━━ DATA LINES ━━

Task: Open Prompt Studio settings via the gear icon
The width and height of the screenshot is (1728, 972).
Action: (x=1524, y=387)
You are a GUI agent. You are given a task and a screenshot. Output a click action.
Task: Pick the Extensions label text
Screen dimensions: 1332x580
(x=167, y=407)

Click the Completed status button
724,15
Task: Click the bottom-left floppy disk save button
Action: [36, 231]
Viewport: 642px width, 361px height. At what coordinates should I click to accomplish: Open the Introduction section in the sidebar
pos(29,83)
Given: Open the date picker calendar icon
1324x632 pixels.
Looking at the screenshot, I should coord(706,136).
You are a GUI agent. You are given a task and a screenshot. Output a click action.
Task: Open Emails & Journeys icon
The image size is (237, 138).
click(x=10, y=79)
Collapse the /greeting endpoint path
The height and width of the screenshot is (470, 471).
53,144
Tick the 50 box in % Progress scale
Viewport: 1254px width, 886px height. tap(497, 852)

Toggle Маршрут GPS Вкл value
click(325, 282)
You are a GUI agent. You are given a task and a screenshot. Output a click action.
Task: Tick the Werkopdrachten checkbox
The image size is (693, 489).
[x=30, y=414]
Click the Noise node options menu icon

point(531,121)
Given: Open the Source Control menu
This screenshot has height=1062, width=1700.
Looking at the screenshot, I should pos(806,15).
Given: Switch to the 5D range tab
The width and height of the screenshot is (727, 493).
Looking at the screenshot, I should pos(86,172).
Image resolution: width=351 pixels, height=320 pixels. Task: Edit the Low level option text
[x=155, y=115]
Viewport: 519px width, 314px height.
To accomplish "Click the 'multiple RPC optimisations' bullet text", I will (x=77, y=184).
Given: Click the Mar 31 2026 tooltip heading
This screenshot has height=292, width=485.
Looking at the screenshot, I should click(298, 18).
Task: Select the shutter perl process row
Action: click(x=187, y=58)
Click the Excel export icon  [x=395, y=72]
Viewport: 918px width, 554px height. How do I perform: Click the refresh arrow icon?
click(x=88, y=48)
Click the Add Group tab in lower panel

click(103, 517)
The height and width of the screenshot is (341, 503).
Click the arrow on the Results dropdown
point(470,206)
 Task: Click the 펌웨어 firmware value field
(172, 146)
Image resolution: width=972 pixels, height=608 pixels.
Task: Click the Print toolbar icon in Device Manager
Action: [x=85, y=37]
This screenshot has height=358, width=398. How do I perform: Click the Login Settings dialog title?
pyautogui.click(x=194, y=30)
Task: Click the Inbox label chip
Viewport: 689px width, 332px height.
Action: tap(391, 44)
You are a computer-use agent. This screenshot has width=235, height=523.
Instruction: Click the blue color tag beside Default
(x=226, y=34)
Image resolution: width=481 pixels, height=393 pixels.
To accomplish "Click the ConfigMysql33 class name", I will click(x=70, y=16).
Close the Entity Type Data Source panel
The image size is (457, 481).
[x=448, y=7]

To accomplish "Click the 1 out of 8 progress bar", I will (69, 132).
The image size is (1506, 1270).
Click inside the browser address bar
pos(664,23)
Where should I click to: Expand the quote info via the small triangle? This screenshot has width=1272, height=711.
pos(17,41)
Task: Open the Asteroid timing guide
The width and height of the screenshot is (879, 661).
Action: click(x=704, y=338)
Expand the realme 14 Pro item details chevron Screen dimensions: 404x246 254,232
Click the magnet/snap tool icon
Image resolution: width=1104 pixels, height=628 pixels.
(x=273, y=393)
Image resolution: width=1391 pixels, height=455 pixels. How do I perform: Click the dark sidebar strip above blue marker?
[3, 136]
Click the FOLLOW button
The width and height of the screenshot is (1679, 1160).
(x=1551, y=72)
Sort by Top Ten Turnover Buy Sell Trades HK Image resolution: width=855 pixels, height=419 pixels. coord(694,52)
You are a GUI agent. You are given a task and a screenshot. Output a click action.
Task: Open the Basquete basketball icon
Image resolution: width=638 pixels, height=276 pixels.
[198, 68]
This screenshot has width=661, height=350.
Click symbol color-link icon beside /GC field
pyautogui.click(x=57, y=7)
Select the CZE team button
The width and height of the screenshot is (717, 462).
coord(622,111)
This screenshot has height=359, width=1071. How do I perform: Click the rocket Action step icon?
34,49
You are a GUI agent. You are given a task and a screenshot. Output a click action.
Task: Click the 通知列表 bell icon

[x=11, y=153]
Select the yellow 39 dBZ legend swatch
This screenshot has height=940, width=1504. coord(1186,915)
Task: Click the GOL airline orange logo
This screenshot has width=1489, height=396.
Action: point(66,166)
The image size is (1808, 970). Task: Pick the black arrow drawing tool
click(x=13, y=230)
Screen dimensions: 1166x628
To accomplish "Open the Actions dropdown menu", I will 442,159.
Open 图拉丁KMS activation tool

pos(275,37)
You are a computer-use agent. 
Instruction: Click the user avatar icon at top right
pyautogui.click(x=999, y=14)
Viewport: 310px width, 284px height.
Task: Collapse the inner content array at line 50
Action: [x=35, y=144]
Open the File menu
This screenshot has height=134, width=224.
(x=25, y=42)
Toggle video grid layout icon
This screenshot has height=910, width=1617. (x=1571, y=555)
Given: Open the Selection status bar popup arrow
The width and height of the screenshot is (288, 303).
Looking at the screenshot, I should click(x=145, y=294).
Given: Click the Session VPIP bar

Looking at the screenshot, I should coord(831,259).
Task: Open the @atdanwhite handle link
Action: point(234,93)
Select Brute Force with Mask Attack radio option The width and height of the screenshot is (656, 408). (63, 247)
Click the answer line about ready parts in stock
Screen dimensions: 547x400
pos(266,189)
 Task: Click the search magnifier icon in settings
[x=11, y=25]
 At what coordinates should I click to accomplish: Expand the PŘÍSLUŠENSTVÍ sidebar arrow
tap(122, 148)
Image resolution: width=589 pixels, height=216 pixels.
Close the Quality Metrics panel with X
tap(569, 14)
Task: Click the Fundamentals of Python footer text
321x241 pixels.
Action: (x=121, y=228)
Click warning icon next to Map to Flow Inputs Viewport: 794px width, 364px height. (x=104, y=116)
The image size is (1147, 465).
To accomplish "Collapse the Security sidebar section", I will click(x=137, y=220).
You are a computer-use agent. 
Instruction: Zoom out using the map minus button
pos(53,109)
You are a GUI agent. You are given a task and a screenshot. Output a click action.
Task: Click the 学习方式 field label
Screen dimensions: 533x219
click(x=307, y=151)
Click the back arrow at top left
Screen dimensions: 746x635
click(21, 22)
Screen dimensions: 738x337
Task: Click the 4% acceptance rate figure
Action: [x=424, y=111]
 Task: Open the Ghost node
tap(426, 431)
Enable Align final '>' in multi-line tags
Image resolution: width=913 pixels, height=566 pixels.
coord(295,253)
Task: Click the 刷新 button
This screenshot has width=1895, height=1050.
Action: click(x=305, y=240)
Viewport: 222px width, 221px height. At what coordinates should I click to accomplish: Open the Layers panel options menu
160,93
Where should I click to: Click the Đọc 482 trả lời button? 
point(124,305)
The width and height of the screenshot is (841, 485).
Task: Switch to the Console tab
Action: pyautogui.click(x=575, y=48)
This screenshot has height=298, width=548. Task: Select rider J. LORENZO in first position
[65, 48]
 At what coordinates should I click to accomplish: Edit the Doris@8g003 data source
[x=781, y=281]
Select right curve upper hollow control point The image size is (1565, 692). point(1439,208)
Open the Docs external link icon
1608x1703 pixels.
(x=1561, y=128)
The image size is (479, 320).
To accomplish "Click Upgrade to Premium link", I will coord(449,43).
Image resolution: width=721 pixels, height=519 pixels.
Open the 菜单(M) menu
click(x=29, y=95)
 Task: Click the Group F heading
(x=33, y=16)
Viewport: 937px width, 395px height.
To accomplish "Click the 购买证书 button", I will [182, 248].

━━━

EXERCISE. Output every item above verbatim, preserving each line in its original order.

SOLUTION FOR THIS TASK.
Task: Open Prompt Studio settings via the gear icon
The width and height of the screenshot is (1728, 972).
Action: (x=1524, y=387)
You are a GUI agent. You are given a task and a screenshot. Output a click action.
Task: Pick the Extensions label text
Screen dimensions: 1332x580
(x=167, y=407)

Click the Completed status button
724,15
Task: Click the bottom-left floppy disk save button
Action: [36, 231]
Viewport: 642px width, 361px height. At what coordinates should I click to accomplish: Open the Introduction section in the sidebar
pos(29,83)
Given: Open the date picker calendar icon
1324x632 pixels.
Looking at the screenshot, I should coord(706,136).
You are a GUI agent. You are given a task and a screenshot. Output a click action.
Task: Open Emails & Journeys icon
The image size is (237, 138).
click(x=10, y=79)
Collapse the /greeting endpoint path
The height and width of the screenshot is (470, 471).
53,144
Tick the 50 box in % Progress scale
Viewport: 1254px width, 886px height. tap(497, 852)

Toggle Маршрут GPS Вкл value
click(325, 282)
You are a GUI agent. You are given a task and a screenshot. Output a click action.
Task: Tick the Werkopdrachten checkbox
The image size is (693, 489).
[x=30, y=414]
Click the Noise node options menu icon

point(531,121)
Given: Open the Source Control menu
This screenshot has height=1062, width=1700.
Looking at the screenshot, I should pos(806,15).
Given: Switch to the 5D range tab
The width and height of the screenshot is (727, 493).
Looking at the screenshot, I should pos(86,172).
Image resolution: width=351 pixels, height=320 pixels. Task: Edit the Low level option text
[x=155, y=115]
Viewport: 519px width, 314px height.
To accomplish "Click the 'multiple RPC optimisations' bullet text", I will (x=77, y=184).
Given: Click the Mar 31 2026 tooltip heading
This screenshot has height=292, width=485.
Looking at the screenshot, I should click(298, 18).
Task: Select the shutter perl process row
Action: click(x=187, y=58)
Click the Excel export icon  [x=395, y=72]
Viewport: 918px width, 554px height. How do I perform: Click the refresh arrow icon?
click(x=88, y=48)
Click the Add Group tab in lower panel

click(103, 517)
The height and width of the screenshot is (341, 503).
Click the arrow on the Results dropdown
point(470,206)
 Task: Click the 펌웨어 firmware value field
(172, 146)
Image resolution: width=972 pixels, height=608 pixels.
Task: Click the Print toolbar icon in Device Manager
Action: [x=85, y=37]
This screenshot has height=358, width=398. How do I perform: Click the Login Settings dialog title?
pyautogui.click(x=194, y=30)
Task: Click the Inbox label chip
Viewport: 689px width, 332px height.
Action: tap(391, 44)
You are a computer-use agent. This screenshot has width=235, height=523.
Instruction: Click the blue color tag beside Default
(x=226, y=34)
Image resolution: width=481 pixels, height=393 pixels.
To accomplish "Click the ConfigMysql33 class name", I will click(x=70, y=16).
Close the Entity Type Data Source panel
The image size is (457, 481).
[x=448, y=7]

To accomplish "Click the 1 out of 8 progress bar", I will (69, 132).
The image size is (1506, 1270).
Click inside the browser address bar
pos(664,23)
Where should I click to: Expand the quote info via the small triangle? This screenshot has width=1272, height=711.
pos(17,41)
Task: Open the Asteroid timing guide
The width and height of the screenshot is (879, 661).
Action: click(x=704, y=338)
Expand the realme 14 Pro item details chevron Screen dimensions: 404x246 254,232
Click the magnet/snap tool icon
Image resolution: width=1104 pixels, height=628 pixels.
(x=273, y=393)
Image resolution: width=1391 pixels, height=455 pixels. How do I perform: Click the dark sidebar strip above blue marker?
[3, 136]
Click the FOLLOW button
The width and height of the screenshot is (1679, 1160).
(x=1551, y=72)
Sort by Top Ten Turnover Buy Sell Trades HK Image resolution: width=855 pixels, height=419 pixels. coord(694,52)
You are a GUI agent. You are given a task and a screenshot. Output a click action.
Task: Open the Basquete basketball icon
Image resolution: width=638 pixels, height=276 pixels.
[198, 68]
This screenshot has width=661, height=350.
Click symbol color-link icon beside /GC field
pyautogui.click(x=57, y=7)
Select the CZE team button
The width and height of the screenshot is (717, 462).
coord(622,111)
This screenshot has height=359, width=1071. How do I perform: Click the rocket Action step icon?
34,49
You are a GUI agent. You are given a task and a screenshot. Output a click action.
Task: Click the 通知列表 bell icon

[x=11, y=153]
Select the yellow 39 dBZ legend swatch
This screenshot has height=940, width=1504. coord(1186,915)
Task: Click the GOL airline orange logo
This screenshot has width=1489, height=396.
Action: point(66,166)
The image size is (1808, 970). Task: Pick the black arrow drawing tool
click(x=13, y=230)
Screen dimensions: 1166x628
To accomplish "Open the Actions dropdown menu", I will 442,159.
Open 图拉丁KMS activation tool

pos(275,37)
You are a computer-use agent. 
Instruction: Click the user avatar icon at top right
pyautogui.click(x=999, y=14)
Viewport: 310px width, 284px height.
Task: Collapse the inner content array at line 50
Action: [x=35, y=144]
Open the File menu
This screenshot has height=134, width=224.
(x=25, y=42)
Toggle video grid layout icon
This screenshot has height=910, width=1617. (x=1571, y=555)
Given: Open the Selection status bar popup arrow
The width and height of the screenshot is (288, 303).
Looking at the screenshot, I should click(x=145, y=294).
Given: Click the Session VPIP bar

Looking at the screenshot, I should coord(831,259).
Task: Open the @atdanwhite handle link
Action: point(234,93)
Select Brute Force with Mask Attack radio option The width and height of the screenshot is (656, 408). (63, 247)
Click the answer line about ready parts in stock
Screen dimensions: 547x400
pos(266,189)
 Task: Click the search magnifier icon in settings
[x=11, y=25]
 At what coordinates should I click to accomplish: Expand the PŘÍSLUŠENSTVÍ sidebar arrow
tap(122, 148)
Image resolution: width=589 pixels, height=216 pixels.
Close the Quality Metrics panel with X
tap(569, 14)
Task: Click the Fundamentals of Python footer text
321x241 pixels.
Action: (x=121, y=228)
Click warning icon next to Map to Flow Inputs Viewport: 794px width, 364px height. (x=104, y=116)
The image size is (1147, 465).
To accomplish "Collapse the Security sidebar section", I will click(x=137, y=220).
You are a computer-use agent. 
Instruction: Zoom out using the map minus button
pos(53,109)
You are a GUI agent. You are given a task and a screenshot. Output a click action.
Task: Click the 学习方式 field label
Screen dimensions: 533x219
click(x=307, y=151)
Click the back arrow at top left
Screen dimensions: 746x635
click(21, 22)
Screen dimensions: 738x337
Task: Click the 4% acceptance rate figure
Action: [x=424, y=111]
 Task: Open the Ghost node
tap(426, 431)
Enable Align final '>' in multi-line tags
Image resolution: width=913 pixels, height=566 pixels.
coord(295,253)
Task: Click the 刷新 button
This screenshot has width=1895, height=1050.
Action: click(x=305, y=240)
Viewport: 222px width, 221px height. At what coordinates should I click to accomplish: Open the Layers panel options menu
160,93
Where should I click to: Click the Đọc 482 trả lời button? 
point(124,305)
The width and height of the screenshot is (841, 485).
Task: Switch to the Console tab
Action: pyautogui.click(x=575, y=48)
This screenshot has height=298, width=548. Task: Select rider J. LORENZO in first position
[65, 48]
 At what coordinates should I click to accomplish: Edit the Doris@8g003 data source
[x=781, y=281]
Select right curve upper hollow control point The image size is (1565, 692). point(1439,208)
Open the Docs external link icon
1608x1703 pixels.
(x=1561, y=128)
The image size is (479, 320).
To accomplish "Click Upgrade to Premium link", I will coord(449,43).
Image resolution: width=721 pixels, height=519 pixels.
Open the 菜单(M) menu
click(x=29, y=95)
 Task: Click the Group F heading
(x=33, y=16)
Viewport: 937px width, 395px height.
To accomplish "Click the 购买证书 button", I will [182, 248].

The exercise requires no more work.